This is the mail archive of the
libc-alpha@sourceware.org
mailing list for the glibc project.
Re: [PATCH v3 00/18] Improve generic string routines
- From: Ondřej Bílka <neleai at seznam dot cz>
- To: Adhemerval Zanella <adhemerval dot zanella at linaro dot org>
- Cc: libc-alpha at sourceware dot org
- Date: Wed, 10 Jan 2018 23:30:20 +0100
- Subject: Re: [PATCH v3 00/18] Improve generic string routines
- Authentication-results: sourceware.org; auth=none
- References: <1515588482-15744-1-git-send-email-adhemerval.zanella@linaro.org>
On Wed, Jan 10, 2018 at 10:47:44AM -0200, Adhemerval Zanella wrote:
> It is an update of previous Richard's patchset [1] to provide generic
> string implementation for newer ports and make them only focus on
> just specific routines to get a better overall improvement.
> It is done by:
>
This is basically poorly reinvented version of my patch to make generic
string routines. By dusting it of one could get lot better performance
than this.
This contains lot of glaring issues, main ones are:
strnlen - quite ineffective as testing vs zero is faster than generic c.

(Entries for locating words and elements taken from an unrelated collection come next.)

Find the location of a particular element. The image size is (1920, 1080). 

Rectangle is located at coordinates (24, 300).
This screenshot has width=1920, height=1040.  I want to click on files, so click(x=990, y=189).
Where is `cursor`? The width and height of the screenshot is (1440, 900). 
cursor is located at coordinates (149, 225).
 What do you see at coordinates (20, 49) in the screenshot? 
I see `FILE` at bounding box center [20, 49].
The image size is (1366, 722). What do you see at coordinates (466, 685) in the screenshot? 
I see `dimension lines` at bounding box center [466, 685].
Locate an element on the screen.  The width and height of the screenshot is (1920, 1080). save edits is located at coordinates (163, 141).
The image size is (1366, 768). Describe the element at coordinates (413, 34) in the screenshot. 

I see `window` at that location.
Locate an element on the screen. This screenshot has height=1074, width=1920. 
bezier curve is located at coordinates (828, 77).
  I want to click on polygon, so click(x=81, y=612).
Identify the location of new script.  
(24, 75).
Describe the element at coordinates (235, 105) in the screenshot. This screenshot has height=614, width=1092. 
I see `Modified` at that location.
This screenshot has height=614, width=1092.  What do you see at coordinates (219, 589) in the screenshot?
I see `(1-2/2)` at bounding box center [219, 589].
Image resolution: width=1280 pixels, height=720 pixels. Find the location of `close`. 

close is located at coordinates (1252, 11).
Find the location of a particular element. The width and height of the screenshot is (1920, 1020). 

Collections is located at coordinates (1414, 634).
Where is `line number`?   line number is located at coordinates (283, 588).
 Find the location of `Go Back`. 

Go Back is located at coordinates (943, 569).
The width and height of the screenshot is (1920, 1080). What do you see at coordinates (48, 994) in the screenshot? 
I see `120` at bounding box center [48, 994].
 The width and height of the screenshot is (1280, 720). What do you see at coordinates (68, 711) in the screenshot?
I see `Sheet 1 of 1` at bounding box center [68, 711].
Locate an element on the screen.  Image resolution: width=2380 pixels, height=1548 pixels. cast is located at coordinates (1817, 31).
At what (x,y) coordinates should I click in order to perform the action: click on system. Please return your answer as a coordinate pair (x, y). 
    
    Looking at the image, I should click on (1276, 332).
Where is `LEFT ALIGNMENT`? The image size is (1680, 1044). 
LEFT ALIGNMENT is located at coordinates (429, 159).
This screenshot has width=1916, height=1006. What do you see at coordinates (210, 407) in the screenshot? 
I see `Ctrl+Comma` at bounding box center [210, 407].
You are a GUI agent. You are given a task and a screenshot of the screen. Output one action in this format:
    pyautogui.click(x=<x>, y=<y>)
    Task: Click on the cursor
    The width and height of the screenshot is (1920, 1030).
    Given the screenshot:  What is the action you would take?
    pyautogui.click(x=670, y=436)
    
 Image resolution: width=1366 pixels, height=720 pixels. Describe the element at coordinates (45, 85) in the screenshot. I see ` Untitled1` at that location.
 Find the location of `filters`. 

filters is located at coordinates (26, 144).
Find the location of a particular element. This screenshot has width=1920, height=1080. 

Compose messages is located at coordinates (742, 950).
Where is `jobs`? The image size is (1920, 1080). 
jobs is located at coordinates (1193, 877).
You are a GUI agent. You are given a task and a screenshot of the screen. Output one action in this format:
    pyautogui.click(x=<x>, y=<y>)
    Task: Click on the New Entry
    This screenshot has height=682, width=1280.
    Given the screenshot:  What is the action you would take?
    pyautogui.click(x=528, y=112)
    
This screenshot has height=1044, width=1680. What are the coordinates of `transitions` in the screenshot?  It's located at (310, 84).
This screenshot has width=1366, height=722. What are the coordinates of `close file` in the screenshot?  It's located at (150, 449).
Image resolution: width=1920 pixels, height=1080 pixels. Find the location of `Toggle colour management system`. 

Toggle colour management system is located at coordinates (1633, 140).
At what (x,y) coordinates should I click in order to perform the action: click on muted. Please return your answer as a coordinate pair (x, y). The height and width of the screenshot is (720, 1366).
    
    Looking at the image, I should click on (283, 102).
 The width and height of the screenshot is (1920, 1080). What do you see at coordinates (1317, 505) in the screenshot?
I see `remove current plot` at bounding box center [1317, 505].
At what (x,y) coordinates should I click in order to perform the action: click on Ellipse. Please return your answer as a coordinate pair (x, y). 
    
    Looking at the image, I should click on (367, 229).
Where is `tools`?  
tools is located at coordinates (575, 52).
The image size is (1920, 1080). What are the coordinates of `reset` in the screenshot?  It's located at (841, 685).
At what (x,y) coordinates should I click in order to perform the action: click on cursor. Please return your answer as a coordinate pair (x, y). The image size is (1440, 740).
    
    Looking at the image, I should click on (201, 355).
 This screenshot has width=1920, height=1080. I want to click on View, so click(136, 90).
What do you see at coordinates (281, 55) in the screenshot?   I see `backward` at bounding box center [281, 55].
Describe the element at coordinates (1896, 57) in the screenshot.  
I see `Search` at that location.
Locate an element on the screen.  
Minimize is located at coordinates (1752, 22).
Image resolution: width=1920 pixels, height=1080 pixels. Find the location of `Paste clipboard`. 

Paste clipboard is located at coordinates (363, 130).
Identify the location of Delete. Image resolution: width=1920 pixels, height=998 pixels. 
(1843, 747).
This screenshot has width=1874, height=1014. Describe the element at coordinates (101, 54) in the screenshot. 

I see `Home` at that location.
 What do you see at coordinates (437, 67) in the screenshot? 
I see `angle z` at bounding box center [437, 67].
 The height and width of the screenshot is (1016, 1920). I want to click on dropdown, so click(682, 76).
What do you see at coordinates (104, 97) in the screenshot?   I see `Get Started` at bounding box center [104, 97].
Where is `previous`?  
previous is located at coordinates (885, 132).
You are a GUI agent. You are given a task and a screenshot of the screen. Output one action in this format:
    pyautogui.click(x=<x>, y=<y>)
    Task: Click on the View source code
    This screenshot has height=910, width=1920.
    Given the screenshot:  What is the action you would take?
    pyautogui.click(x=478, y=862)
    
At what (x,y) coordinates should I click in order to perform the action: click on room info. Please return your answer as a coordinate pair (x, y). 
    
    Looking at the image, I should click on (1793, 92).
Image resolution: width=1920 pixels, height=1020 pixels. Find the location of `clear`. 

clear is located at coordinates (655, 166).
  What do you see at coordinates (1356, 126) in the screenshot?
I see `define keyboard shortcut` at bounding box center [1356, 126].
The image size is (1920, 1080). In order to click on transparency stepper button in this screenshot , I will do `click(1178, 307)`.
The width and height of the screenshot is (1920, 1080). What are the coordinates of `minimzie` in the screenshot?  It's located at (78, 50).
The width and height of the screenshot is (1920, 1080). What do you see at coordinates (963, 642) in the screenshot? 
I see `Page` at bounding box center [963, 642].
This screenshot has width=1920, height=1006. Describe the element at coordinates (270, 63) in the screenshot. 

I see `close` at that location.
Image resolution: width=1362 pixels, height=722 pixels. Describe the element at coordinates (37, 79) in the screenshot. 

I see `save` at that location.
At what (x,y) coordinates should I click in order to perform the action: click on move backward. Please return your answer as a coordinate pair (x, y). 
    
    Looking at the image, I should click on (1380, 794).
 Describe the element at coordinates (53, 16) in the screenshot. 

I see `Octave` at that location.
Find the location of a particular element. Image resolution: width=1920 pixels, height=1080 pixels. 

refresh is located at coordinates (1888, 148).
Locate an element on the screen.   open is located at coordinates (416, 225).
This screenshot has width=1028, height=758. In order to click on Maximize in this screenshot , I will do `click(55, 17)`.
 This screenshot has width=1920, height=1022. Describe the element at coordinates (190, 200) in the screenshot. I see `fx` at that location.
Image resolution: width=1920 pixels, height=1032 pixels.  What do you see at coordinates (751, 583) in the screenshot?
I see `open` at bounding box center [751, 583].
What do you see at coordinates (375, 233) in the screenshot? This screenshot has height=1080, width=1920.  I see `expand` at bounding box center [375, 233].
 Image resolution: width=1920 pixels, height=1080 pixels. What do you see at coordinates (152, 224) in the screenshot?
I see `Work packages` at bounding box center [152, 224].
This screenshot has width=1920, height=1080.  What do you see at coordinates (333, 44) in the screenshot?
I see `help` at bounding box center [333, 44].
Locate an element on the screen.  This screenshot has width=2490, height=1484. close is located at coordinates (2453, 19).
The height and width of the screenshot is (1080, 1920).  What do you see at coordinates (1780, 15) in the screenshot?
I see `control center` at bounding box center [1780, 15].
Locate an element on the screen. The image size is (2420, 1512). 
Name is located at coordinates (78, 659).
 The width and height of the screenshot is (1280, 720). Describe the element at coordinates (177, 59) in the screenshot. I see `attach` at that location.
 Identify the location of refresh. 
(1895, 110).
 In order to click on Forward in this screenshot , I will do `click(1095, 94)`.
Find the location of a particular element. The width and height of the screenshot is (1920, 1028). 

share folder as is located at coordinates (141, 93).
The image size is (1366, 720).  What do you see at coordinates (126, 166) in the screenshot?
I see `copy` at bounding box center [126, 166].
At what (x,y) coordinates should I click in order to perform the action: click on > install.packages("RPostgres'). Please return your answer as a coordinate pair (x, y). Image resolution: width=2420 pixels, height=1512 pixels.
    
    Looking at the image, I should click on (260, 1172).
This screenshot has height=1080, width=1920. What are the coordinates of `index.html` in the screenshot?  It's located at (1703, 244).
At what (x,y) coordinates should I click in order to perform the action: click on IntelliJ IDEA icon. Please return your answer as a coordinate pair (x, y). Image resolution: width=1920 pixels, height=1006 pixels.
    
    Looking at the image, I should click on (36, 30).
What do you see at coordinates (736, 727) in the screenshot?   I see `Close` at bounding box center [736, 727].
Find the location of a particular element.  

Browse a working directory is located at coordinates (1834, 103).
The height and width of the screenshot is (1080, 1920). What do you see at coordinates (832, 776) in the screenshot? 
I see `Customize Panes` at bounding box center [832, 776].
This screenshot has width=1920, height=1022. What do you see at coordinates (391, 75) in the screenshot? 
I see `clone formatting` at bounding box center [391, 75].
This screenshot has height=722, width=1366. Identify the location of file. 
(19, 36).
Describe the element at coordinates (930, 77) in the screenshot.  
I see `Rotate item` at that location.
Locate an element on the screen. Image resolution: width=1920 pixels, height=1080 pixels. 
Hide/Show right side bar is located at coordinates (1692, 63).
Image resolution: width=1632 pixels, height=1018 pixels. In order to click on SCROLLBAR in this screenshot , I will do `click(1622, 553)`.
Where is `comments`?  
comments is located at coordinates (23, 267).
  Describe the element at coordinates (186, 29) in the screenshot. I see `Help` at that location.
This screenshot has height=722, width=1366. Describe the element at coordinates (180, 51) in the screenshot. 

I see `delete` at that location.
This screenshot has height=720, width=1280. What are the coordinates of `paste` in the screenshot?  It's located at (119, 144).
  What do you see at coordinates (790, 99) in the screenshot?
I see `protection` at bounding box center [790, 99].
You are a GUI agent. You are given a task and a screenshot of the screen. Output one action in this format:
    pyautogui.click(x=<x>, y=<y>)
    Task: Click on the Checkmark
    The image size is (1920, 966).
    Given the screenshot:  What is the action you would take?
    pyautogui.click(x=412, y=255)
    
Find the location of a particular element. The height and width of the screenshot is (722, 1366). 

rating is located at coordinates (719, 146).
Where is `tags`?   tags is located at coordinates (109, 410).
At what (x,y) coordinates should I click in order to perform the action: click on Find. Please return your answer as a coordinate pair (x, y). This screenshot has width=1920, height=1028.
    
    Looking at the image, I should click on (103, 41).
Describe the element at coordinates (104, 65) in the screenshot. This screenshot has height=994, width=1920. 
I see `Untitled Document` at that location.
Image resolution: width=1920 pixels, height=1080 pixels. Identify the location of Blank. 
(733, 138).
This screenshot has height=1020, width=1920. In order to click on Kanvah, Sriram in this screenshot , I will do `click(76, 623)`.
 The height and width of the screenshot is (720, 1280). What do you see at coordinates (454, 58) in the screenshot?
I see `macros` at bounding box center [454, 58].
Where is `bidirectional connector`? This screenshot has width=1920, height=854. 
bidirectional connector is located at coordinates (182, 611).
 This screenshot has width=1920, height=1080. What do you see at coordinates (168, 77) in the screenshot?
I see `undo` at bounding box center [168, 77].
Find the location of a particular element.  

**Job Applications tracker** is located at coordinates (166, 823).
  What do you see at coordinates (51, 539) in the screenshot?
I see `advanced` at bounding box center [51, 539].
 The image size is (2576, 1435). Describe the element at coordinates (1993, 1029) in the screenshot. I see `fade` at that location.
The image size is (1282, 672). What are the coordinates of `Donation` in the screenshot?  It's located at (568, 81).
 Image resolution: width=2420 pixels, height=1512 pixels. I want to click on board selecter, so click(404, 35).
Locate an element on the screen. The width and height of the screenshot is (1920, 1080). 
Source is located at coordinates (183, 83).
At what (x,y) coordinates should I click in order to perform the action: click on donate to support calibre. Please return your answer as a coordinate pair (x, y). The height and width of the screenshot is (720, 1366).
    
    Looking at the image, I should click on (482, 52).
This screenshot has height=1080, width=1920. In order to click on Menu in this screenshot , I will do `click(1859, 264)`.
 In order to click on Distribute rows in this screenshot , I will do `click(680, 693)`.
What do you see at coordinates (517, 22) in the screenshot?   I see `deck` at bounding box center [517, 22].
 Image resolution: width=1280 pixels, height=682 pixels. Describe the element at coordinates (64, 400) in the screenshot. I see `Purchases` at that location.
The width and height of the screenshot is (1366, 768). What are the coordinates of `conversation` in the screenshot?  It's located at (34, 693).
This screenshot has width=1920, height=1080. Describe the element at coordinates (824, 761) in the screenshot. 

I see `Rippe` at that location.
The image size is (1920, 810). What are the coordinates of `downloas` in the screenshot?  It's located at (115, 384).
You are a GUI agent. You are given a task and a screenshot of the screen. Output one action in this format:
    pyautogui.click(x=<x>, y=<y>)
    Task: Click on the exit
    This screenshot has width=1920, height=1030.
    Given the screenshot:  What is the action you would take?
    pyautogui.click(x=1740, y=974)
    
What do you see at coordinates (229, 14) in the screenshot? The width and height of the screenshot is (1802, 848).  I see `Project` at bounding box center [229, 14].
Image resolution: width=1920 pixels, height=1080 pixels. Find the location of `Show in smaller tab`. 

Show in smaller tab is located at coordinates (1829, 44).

Could be trivially improved by inlining memchr.
strcmp - this
+ /* Handle the unaligned bytes of p1 first. */
+ n = -(uintptr_t)p1 % sizeof(op_t);
+ for (i = 0; i < n; ++i)
is a the worst way how to write memcmp as you make loop with unpredictable
branch about alignment. Also in strcmp trying to be clever usually
causes performance regression because its likely that you get difference
in starting bytes.
strcpy - this was previously changed to strlen+memcpy because it with
platform specific strlen/memcpy it is faster. One should at least check
if some platforms are affected. I wouldn't be surprised that one could
get faster function just by adding some unrolling to memcpy.